Jesse laughs, except it comes out shakily because Andrew is touching him and he never thought that would happen again. “No one misses nipples,” he manages to say.
Andrew shakes his head, hair brushing the side of Jesse’s face. “I did. Your nipples are the best nipples.”
Jesse kisses him again because he can’t help himself. Andrew’s here and he smells amazing and he feels amazing.
“You’re ridiculous,” Jesse finally remembers to say, because he might very much enjoy kissing Andrew, but he stills thinks it’s only fair to tell Andrew the truth.
“Yes,” Andrew agrees happily before sinking down to his knees and carefully opening Jesse’s pants.
“Shit,” Jesse says, thumping his head back against the wall then stopping that immediately because he wants to see.
Andrew spends forever on Jesse’s cock, licking and kissing and sucking until Jesse’s knees are weak. They get weaker still when Andrew pushes his mouth all the way down, throat constricting around the head, breath dragging raggedly through his nose.
“Oh god, oh god,” Jesse mumbles, cupping the back of Andrew’s head, fingers tangled in his hair. I love you, he thinks, but you can’t tell someone that you love them when they’re deep throating you; it lacks sincerity. “Can you breathe?” he asks instead.
Andrew makes a sound, which Jesse thinks means he’s choking until he realises that Andrew’s laughing. Which then makes him choke, pulling back and breathing hard against Jesse’s cock.

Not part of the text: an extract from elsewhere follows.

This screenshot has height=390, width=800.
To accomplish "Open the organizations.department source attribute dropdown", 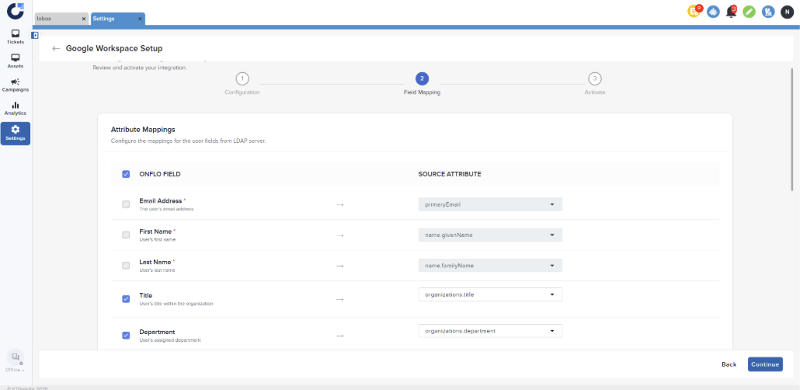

“Date me?” Andrew asks, looking up at Jesse with dark, glassy eyes. “I’m out now, so. Date me? Please?”
“I don’t know.” It’s really hard to be rational when Andrew is asking him questions in the middle of a blowjob. “You disappeared.”
“I’m a bastard,” Andrew nods. “And an idiot. And I won’t ever do that again.” He kisses Jesse’s thigh, the base of his cock, his balls. “Jesse, I don’t think I can be away from you again, it felt like there was some like, some part of my soul missing.”

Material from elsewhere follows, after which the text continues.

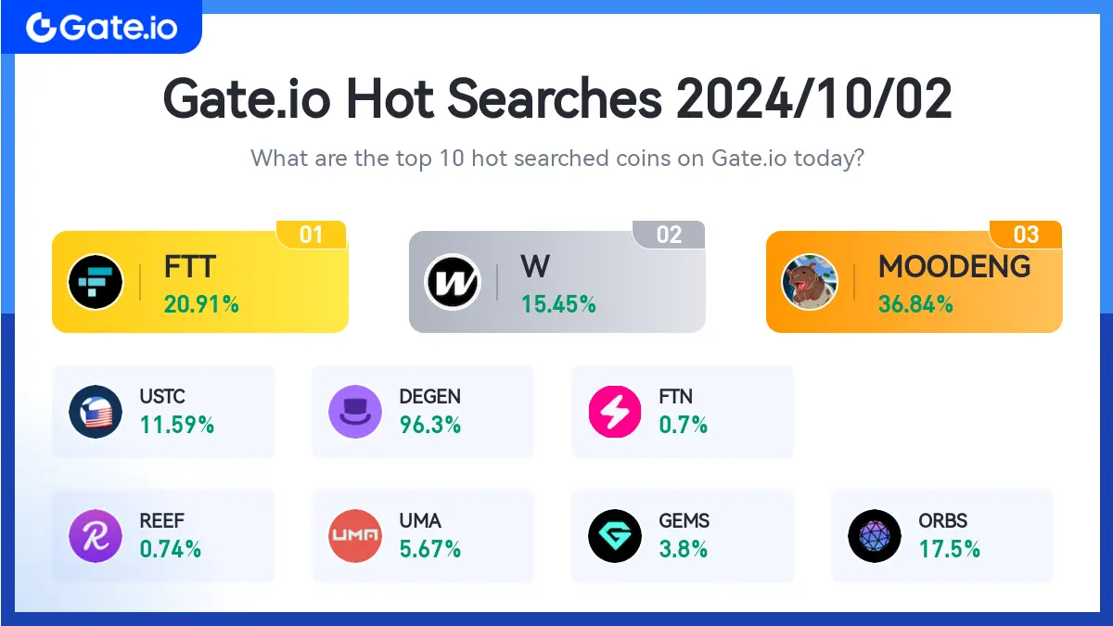Image resolution: width=1113 pixels, height=626 pixels.
Task: Click the USTC coin icon
Action: (x=96, y=412)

Jesse wants to tell him not to be so melodramatic but he doesn’t, he just slides down the wall and kisses him instead. “What would dating you involve?” he asks.
Andrew crawls forward and straddles Jesse’s lap, pulling him in to kiss again, hands firm and warm around his skull.

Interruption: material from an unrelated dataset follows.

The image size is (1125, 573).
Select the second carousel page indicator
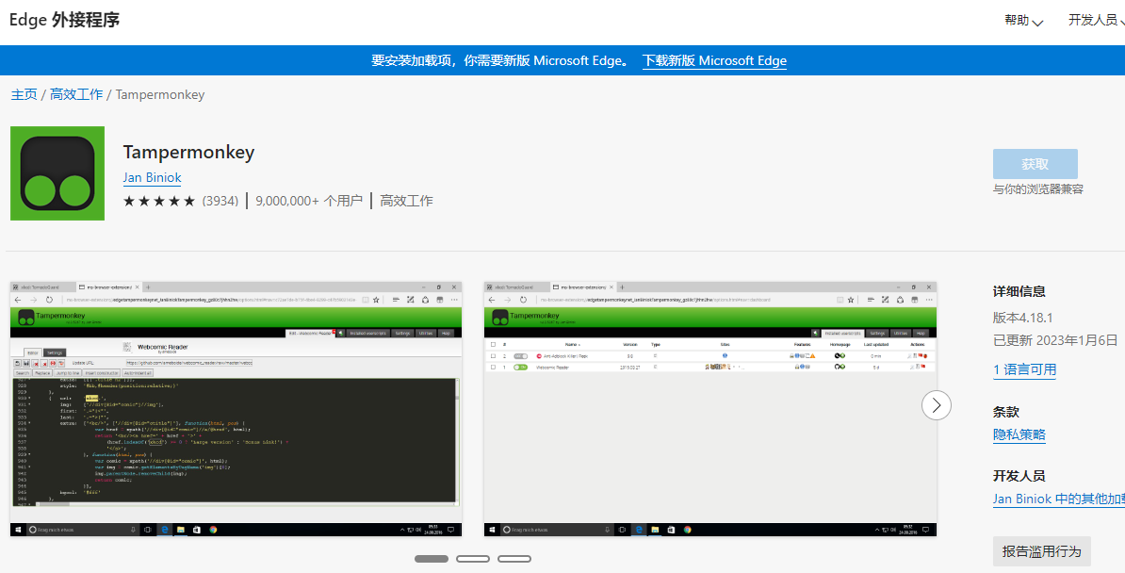coord(473,559)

“Lots of boring industry parties and having your picture in the paper,” he says apologetically, which sounds awful, shit. “But, but seriously, I’m a really good boyfriend. I make breakfast in bed and I give massages and I... Jesse, I...”
“Yes,” Jesse interrupts, because he doesn’t need Andrew to make any grand declarations, not when he doesn’t completely trust that Andrew isn’t going to disappear again. The idea of Andrew telling him he loves him and then leaving him, well, that might be unbearable.
“Yes, what?” Andrew asks. The way he starts to smile tells Jesse that he already knows.
“Yes, I’ll date you,” Jesse says even though it’s stupid and reckless and likely to end in a broken heart all over again. He grabs Andrew’s hand. “Now, come on, we have to do this in the bedroom or the cats are going to think you’re a new climbing wall.”
“I’d be happy to let your cats climb me,” Andrew declares grandly.
Jesse rolls his eyes and pulls him to his feet. “Well, I’d be happier with the rest of that blowjob, so.”
“Oh,” Andrew agrees, eyes dropping to Jesse’s groin. “Oh, yes, me too.” He turns around, tugging Jesse along. “You didn’t move your bedroom too, did you?”
“No,” Jesse says, following him. “But I’ve thrown away the bed and made it into a cat motel like one of those cube hotels in Japan.”
Andrew turns back to him, kissing him hard. “I’d be okay with that,” he says, “I’m okay with everything right now.”
Jesse pulls him down into one more kiss then pushes him backwards toward the bedroom, not trying too hard to resist when Andrew clings to his shoulders and licks at his mouth the whole way there.